Wednesday, August 7, 2013

Stick Shift

Stick Shift

 8/7/13

When I got my Drivers’ Learning Permit at age 15, my dad taught me to drive a “stick shift”, a manual transmission.  Several hard stops, stalled engines, and bouts of whiplash later, I got the hang of it. That’s how I learned.  Learn the hard way first, then the “easy” way is so much easier and more comfortable! However, driving an automatic is so much easier, and it’s what I prefer.  Despite learning to shift a manual transmission, I chose an automatic car.  The one brief time I had an “stick shift” car, I HATED it, and quickly reverted back to an automatic.
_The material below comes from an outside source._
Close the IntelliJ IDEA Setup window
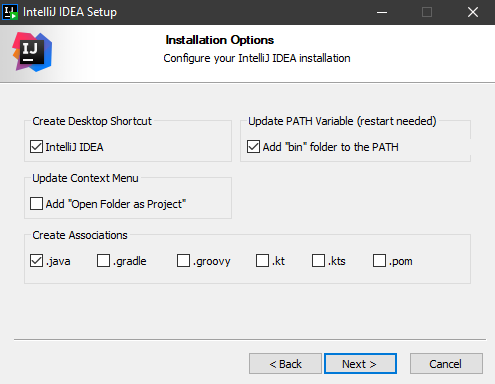click(473, 12)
But, being able to drive a manual transmission vehicle is a skill I cherish and one that has served me well in this life.  Frankly, driving a stick shift is practically impossible with kids is tow as I typically have one hand on the wheel, and the other hand adjusting the radio, handling trash, air-drumming to Bon Jovi, or refereeing a fight, but I digress.  I will always choose an automatic transmission.

When my boys were born, their pancreases were automatic.  Carbohydrates in, insulin out.  Much like driving that automatic transmission vehicle, there was little thought involved in the process.  We aimed to put healthy stuff in, good insulin out. Their “engines” adjusted to all extrinsic factors that impact processing carbohydrates.  Activity, diet, age, growth, heat, etc.  At age 7, however, their automatic “transmissions” broke, and we had to revert to manual.  My dad may have taught me to operate a manual transmission, but nobody taught me how to be a manual pancreas.  And, much like learning to drive that stick shift, there have been some bumps, hard stops, and bouts of whiplash in learning to be a manual pancreas…times two.  The best mechanic can’t overhaul these transmissions!
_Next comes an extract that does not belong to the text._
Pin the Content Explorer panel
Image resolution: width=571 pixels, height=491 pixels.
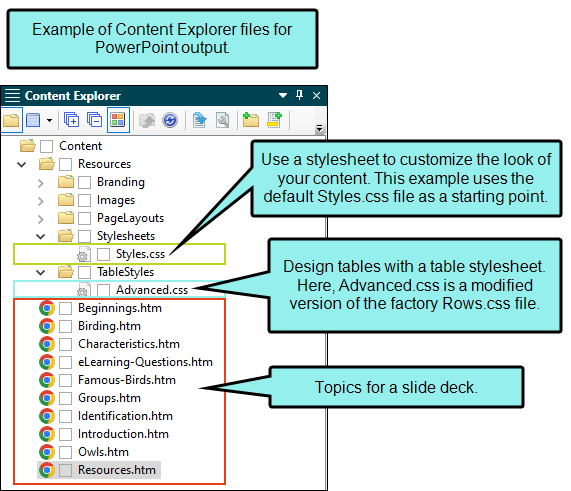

Now I press the clutch (calculate insulin), and the amount I have to press varies over the course of the day and increases over time.  It’s up to me to figure out how much and when an adjustment is needed. Then, I add the gas (carbohydrates, protein & fat).  Too much makes their engine rev to a dangerous level (hyperglycemia), and too little makes them stall out (hypoglycemia).  When the combo of gas and clutch is just right, we can switch gears and move about our day!  As with any engine, other factors can impact how that car drives.  Heat, type of gas (type and quality of diet), mileage (age of the child and length of disease), changing the oil (new pumps, new sites, new insulin vials), heavy usage (exercise), and low fluids (dehydration).  Despite having the right gas and clutch combo, any of these can cause the engine to rev or stall.  My job is to figure out which one is the culprit. 

I’ve just completed two “first years” of diabetes.  Being a nurse, I had a basic foundational knowledge of Type One Diabetes, but that was it.  Being a healthcare provider did not prepare me for the daily ins and outs of being a pancreas to two little growing active boys.  It didn’t prepare me for the crippling worry that accompanies this disease.  It didn’t prepare me for the sleep deprivation, which is Diabetes’ parental torture tactic.  Nursing school didn’t prepare me for the ignorant remarks that well-meaning others say.  Being a nurse didn’t prevent my mommy heart from breaking in two when I heard the words, “He has Diabetes”….twice

And, it didn’t prepare me to forever be on the stick shift.

Now, I am stuck on this “stick shift”.  I stick.  I stick fingers.  I stick toes.  I stick tummies, arms, and legs.  I stick pumps on.  I stick in the morning, afternoon, evening, and middle of the night.  I stick in daylight and dark. I stick awake and half-asleep.  I stick.  And, until a cure is found, I’ll be stuck on the stick shift, manually shifting their transmissions, waiting, hoping, and praying that someday, they can go back to automatic!  I’ve learned and semi-mastered the hard manual way; can we go back to the easy automatic way now?  Please?